One of the hardest things for many people to do is to wait to hear back from someone. You may feel as if you’re in a “black hole of time” as you sit on the edge waiting for a return call. It seems that when something is vitally important to you, it’s somehow, incredibly LESS important to everyone else! What’s up with THAT?!

As “The Queen of the Business Lunch,” I am often asked about the appropriate, allowable, acceptable time to return someone’s call, email, or even a text message. Are you ready for the answer? It’s 24 hours.

If you have an urgent request, and you red flag it, leave a voice message AND a text AND send an email, and the other person STILL doesn’t get back to you, of course, you can try calling again and again.

But, the bottom line is that YOUR business is not as urgent to the OTHER person as it is to YOU!

So, what can you do – after you have already left messages everywhere (except a post-it note on their car windshield … which I DON’T advise doing; seriously … “stalker alert!”) You have to shift your mindset. You have to realize that it’s time to move on. Whether you need to start over, find someone new to fill in, or simply toss out “PLAN A,” whenever you’re not getting the response (or the support) that you had hoped for…. understand that there is  a reason you didn’t hear back.

Many people can’t say, “No!” so they just ignore you. Others are still waiting to hear back from someone else about something else and you’re not at the top of their list. Whatever the reason, it’s important to learn how to move forward… with them or without them. The highest vibrational response is to accept that if they were meant to be a part of your plans, they would have responded.

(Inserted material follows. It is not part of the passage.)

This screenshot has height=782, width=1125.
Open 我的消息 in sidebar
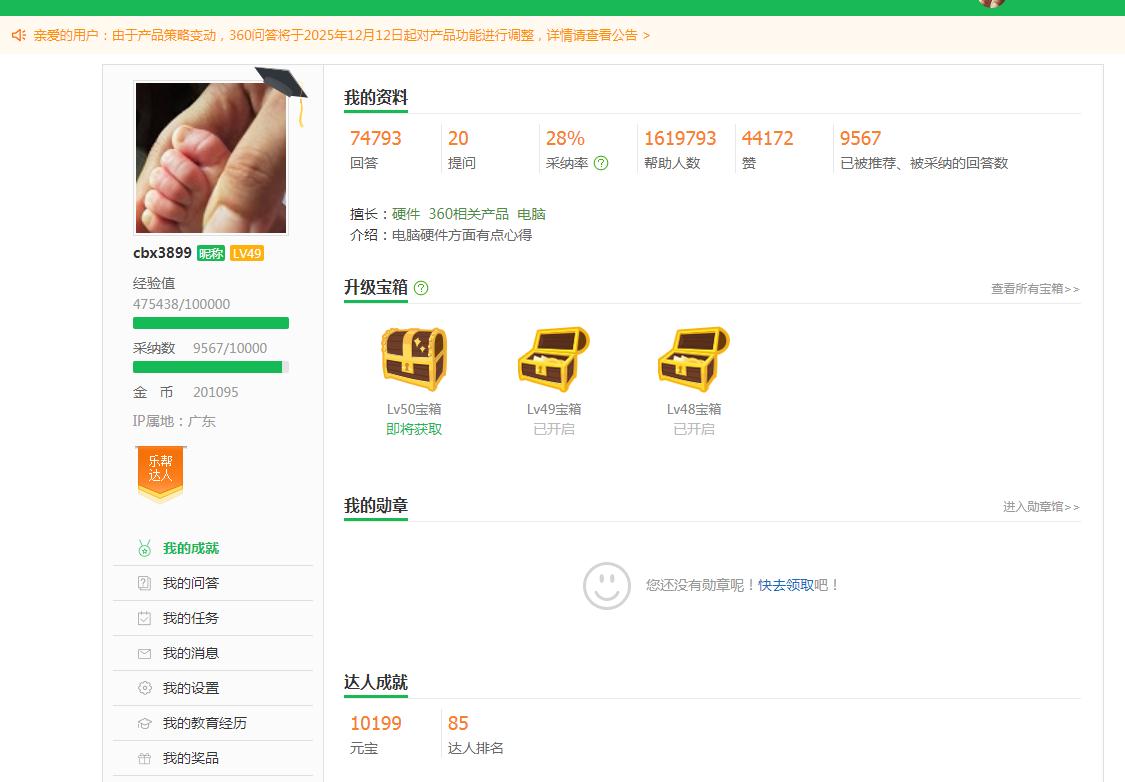(190, 653)
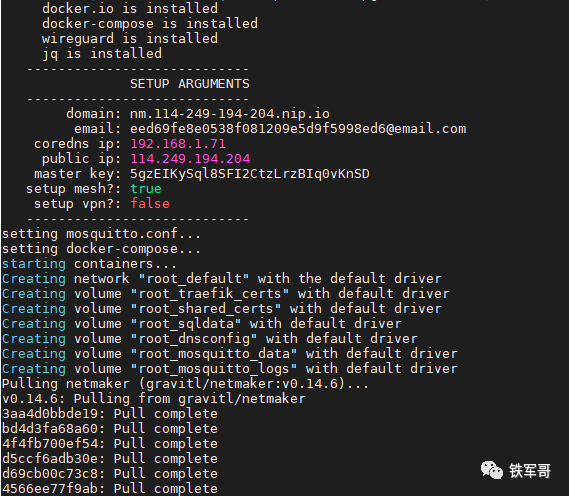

Say you get a call three days later from this person, apologizing because they “flaked” and forgot to get back to you, or they got swamped, or other excuses, simply try to be as nonchalant as possible.

Of course, you’ll have to suppress the urge to scream, “Do you have any idea what you put me through?! I’ve been waiting and calling and sending emails because I needed to know your answer!”

Instead, realize that – in a different way – they DID let you know. They didn’t respond. And, once you realize this, you’ll see the light and never be bothered by another’s rude or seemingly uncaring behavior again. Want to pick up the pieces, move your plans around and accommodate them at the last minute? Go ahead. At least now it’s YOUR decision. And, if accommodating them would put you out by having to make last minute changes… then don’t. You teach people how to treat you.